Task details → Beneath this line are the data; copy exactly the part of them that opens with the line containing "This screenshot has width=484, height=381." and closes with the line containing "Task: Open the", and only that part.

Supplied data →
# # # # # # #
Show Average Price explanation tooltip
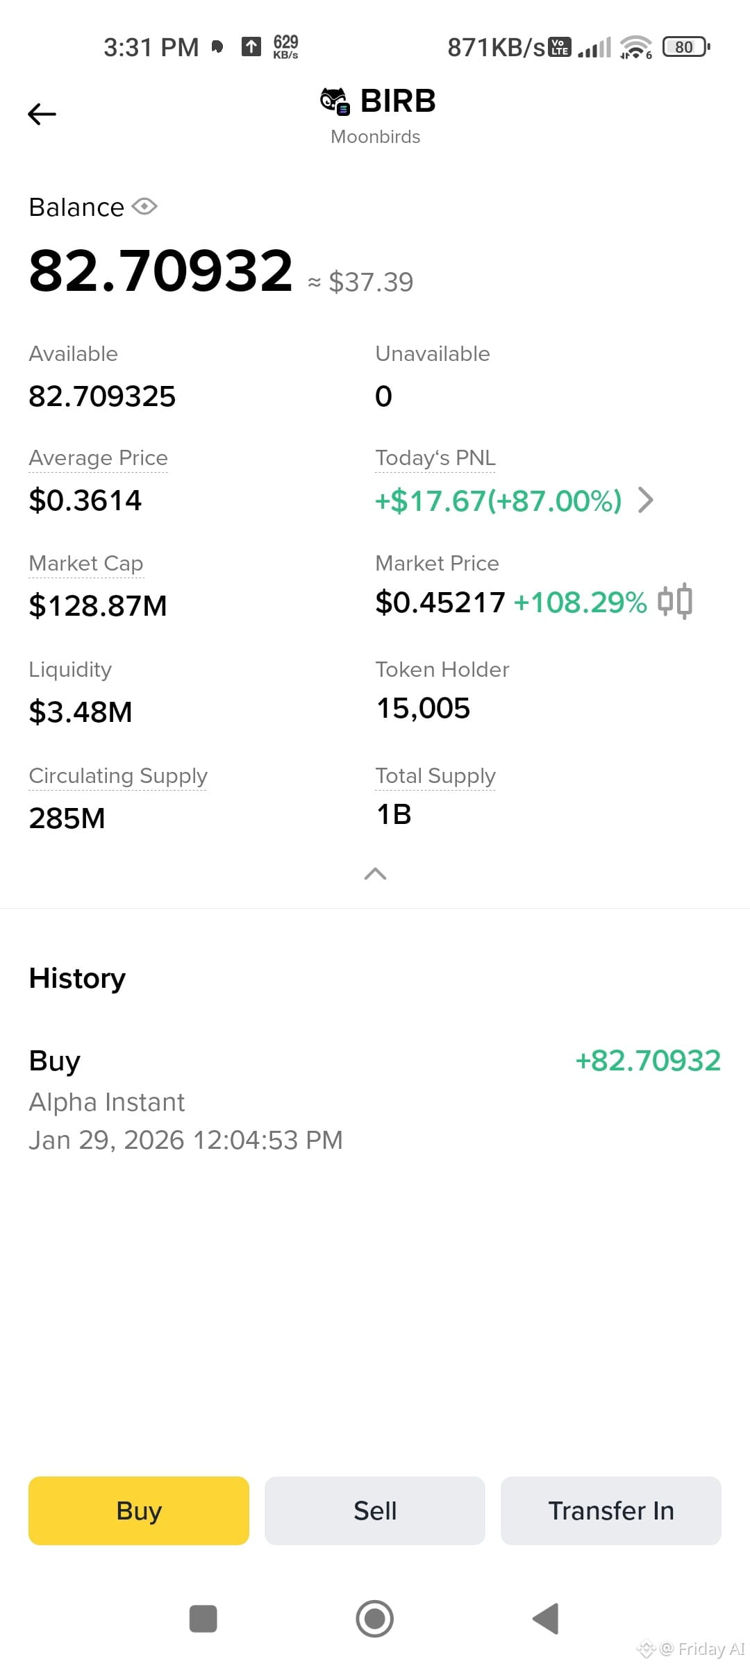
# # # # # # #
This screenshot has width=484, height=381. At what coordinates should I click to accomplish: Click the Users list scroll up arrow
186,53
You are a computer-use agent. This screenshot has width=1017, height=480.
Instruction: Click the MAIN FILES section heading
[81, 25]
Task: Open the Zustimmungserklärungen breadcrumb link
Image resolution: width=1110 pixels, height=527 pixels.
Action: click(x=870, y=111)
# # # # # # #
Result of the exercise →
This screenshot has width=484, height=381. At what coordinates should I click to accomplish: Click the Users list scroll up arrow
186,53
You are a computer-use agent. This screenshot has width=1017, height=480.
Instruction: Click the MAIN FILES section heading
[81, 25]
Task: Open the Zustimmungserklärungen breadcrumb link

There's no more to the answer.